Solved – Likelihood vs conditional distribution for Bayesian analysis

bayesianlikelihood

We can write Bayes' theorem as

$$p(\theta|x) = \frac{f(X|\theta)p(\theta)}{\int_{\theta} f(X|\theta)p(\theta)d\theta}$$

where $p(\theta|x)$ is the posterior, $f(X|\theta)$ is the conditional distribution, and $p(\theta)$ is the prior.

or

$$p(\theta|x) = \frac{L(\theta|x)p(\theta)}{\int_{\theta} L(\theta|x)p(\theta)d\theta}$$

where $p(\theta|x)$ is the posterior, $L(\theta|x)$ is the likelihood function, and $p(\theta)$ is the prior.

My question is

  1. Why is Bayesian analysis done using the likelihood function and not the conditional distribution?
  2. Can you say in words what the difference between the likelihood and conditional distribution is? I know the likelihood is not a probability distribution and $L(\theta|x) \propto f(X|\theta)$.

Best Answer

Suppose that you have $X_1,\dots,X_n$ random variables (whose values will be observed in your experiment) that are conditionally independent, given that $\Theta=\theta$, with conditional densities $f_{X_i\mid\Theta}(\,\cdot\mid\theta)$, for $i=1,\dots,n$. This is your (postulated) statistical (conditional) model, and the conditional densities express, for each possible value $\theta$ of the (random) parameter $\Theta$, your uncertainty about the values of the $X_i$'s, before you have access to any real data. With the help of the conditional densities you can, for example, compute conditional probabilities like $$ P\{X_1\in B_1,\dots,X_n\in B_n\mid \Theta=\theta\} = \int_{B_1\times\dots\times B_n} \prod_{i=1}^n f_{X_i\mid\Theta}(x_i\mid\theta)\,dx_1\dots dx_n \, , $$ for each $\theta$.

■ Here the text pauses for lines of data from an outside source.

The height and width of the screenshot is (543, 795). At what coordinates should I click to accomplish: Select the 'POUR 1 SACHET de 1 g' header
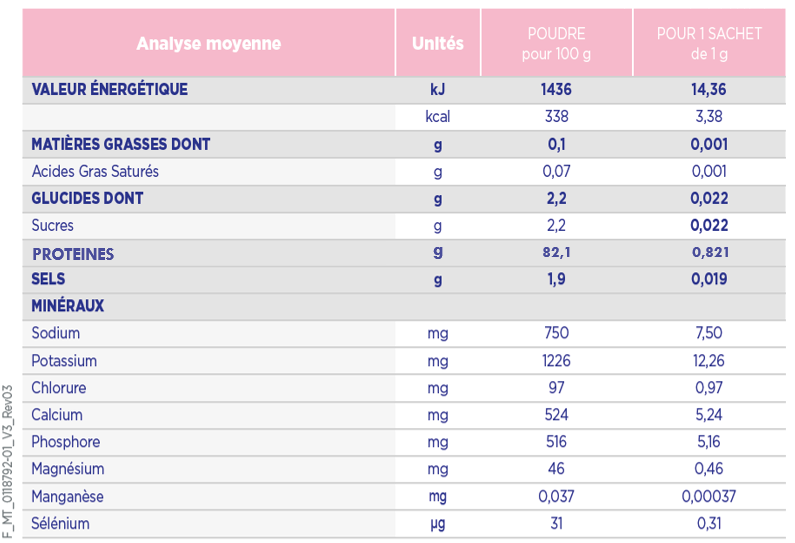[708, 43]
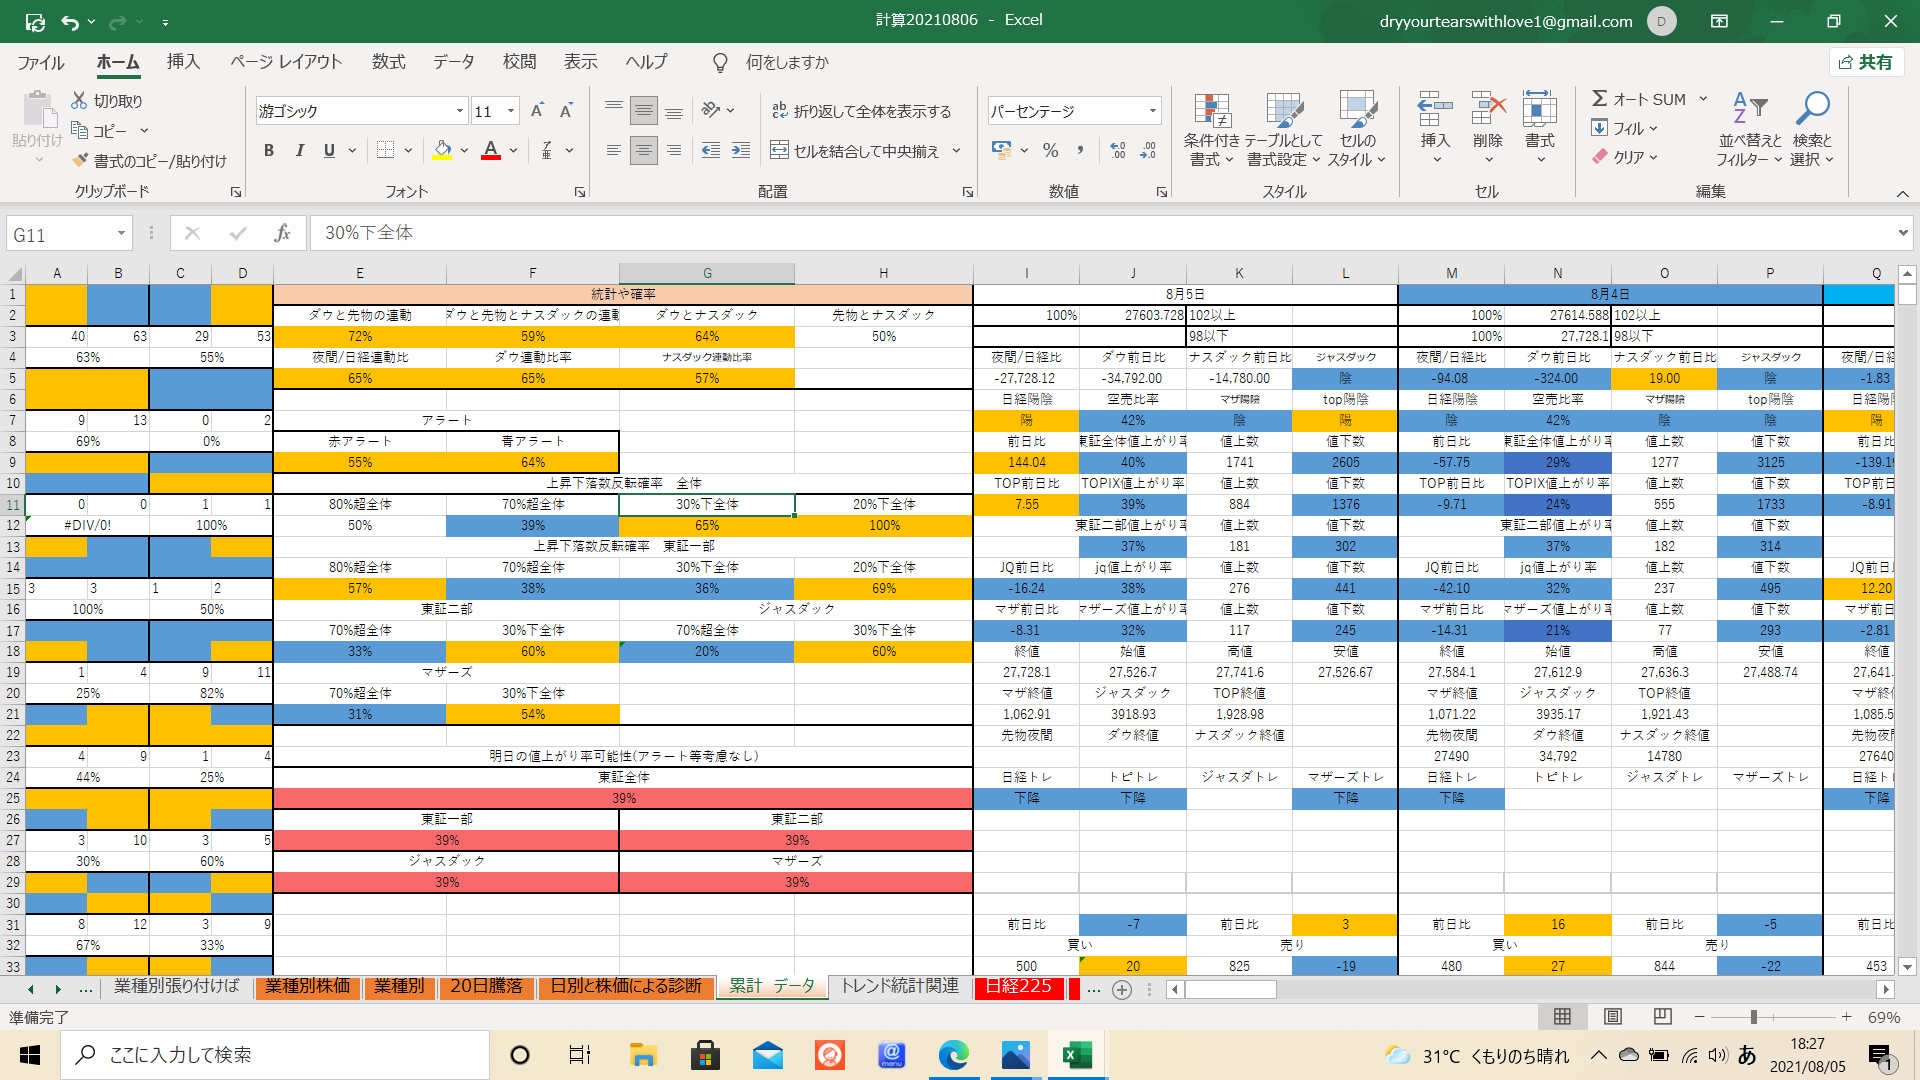Toggle Bold formatting
This screenshot has height=1080, width=1920.
coord(268,150)
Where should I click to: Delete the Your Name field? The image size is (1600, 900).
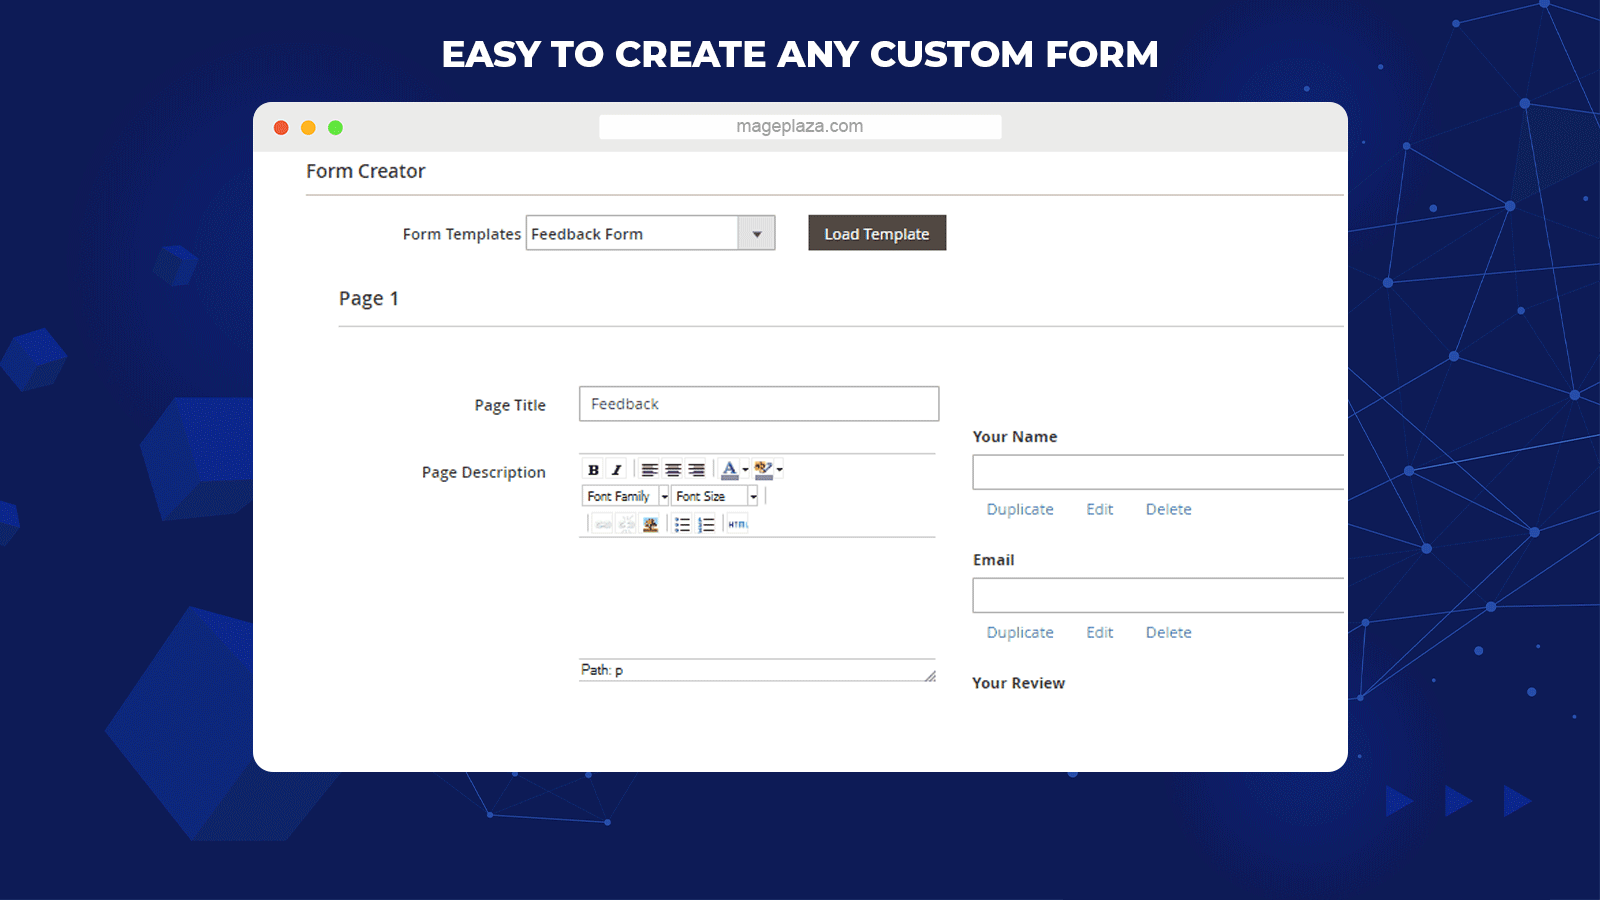click(1168, 509)
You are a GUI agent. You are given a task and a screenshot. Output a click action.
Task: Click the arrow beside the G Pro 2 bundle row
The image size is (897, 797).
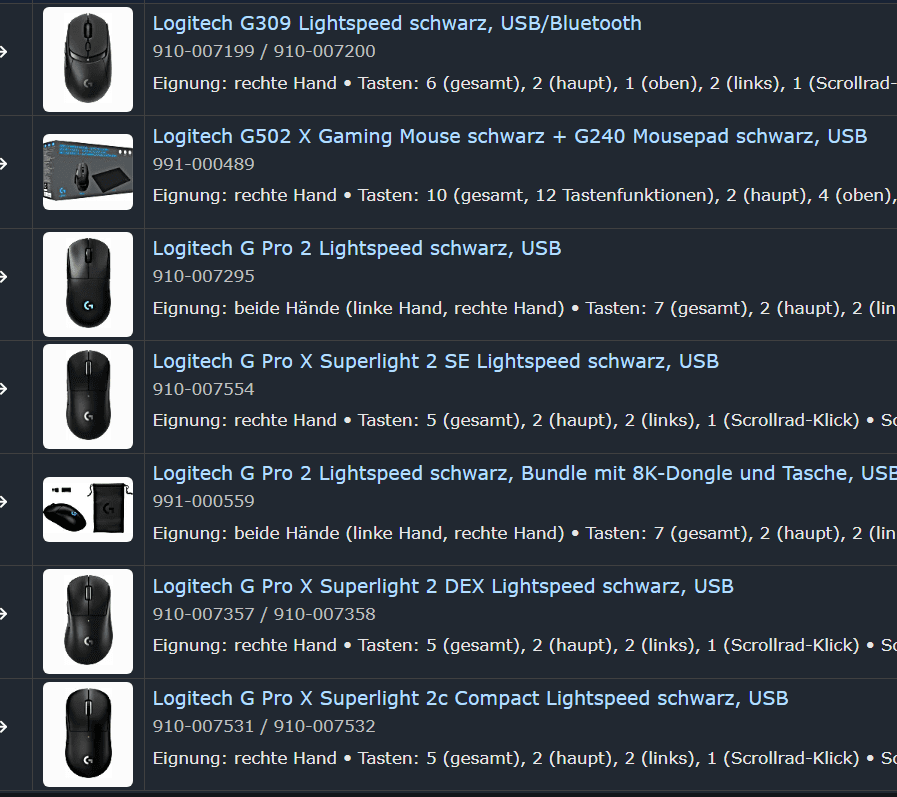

After you have access to an actual sample $(x_1,\dots,x_n)$ of values (realizations) of the $X_i$'s that have been observed in one run of your experiment, the situation changes: there is no longer uncertainty about the observables $X_1,\dots,X_n$. Suppose that the random $\Theta$ assumes values in some parameter space $\Pi$. Now, you define, for those known (fixed) values $(x_1,\dots,x_n)$ a function $$ L_{x_1,\dots,x_n} : \Pi \to \mathbb{R} \, $$ by $$ L_{x_1,\dots,x_n}(\theta)=\prod_{i=1}^n f_{X_i\mid\Theta}(x_i\mid\theta) \, . $$ Note that $L_{x_1,\dots,x_n}$, known as the "likelihood function" is a function of $\theta$. In this "after you have data" situation, the likelihood $L_{x_1,\dots,x_n}$ contains, for the particular conditional model that we are considering, all the information about the parameter $\Theta$ contained in this particular sample $(x_1,\dots,x_n)$. In fact, it happens that $L_{x_1,\dots,x_n}$ is a sufficient statistic for $\Theta$.

Answering your question, to understand the differences between the concepts of conditional density and likelihood, keep in mind their mathematical definitions (which are clearly different: they are different mathematical objects, with different properties), and also remember that conditional density is a "pre-sample" object/concept, while the likelihood is an "after-sample" one. I hope that all this also help you to answer why Bayesian inference (using your way of putting it, which I don't think is ideal) is done "using the likelihood function and not the conditional distribution": the goal of Bayesian inference is to compute the posterior distribution, and to do so we condition on the observed (known) data.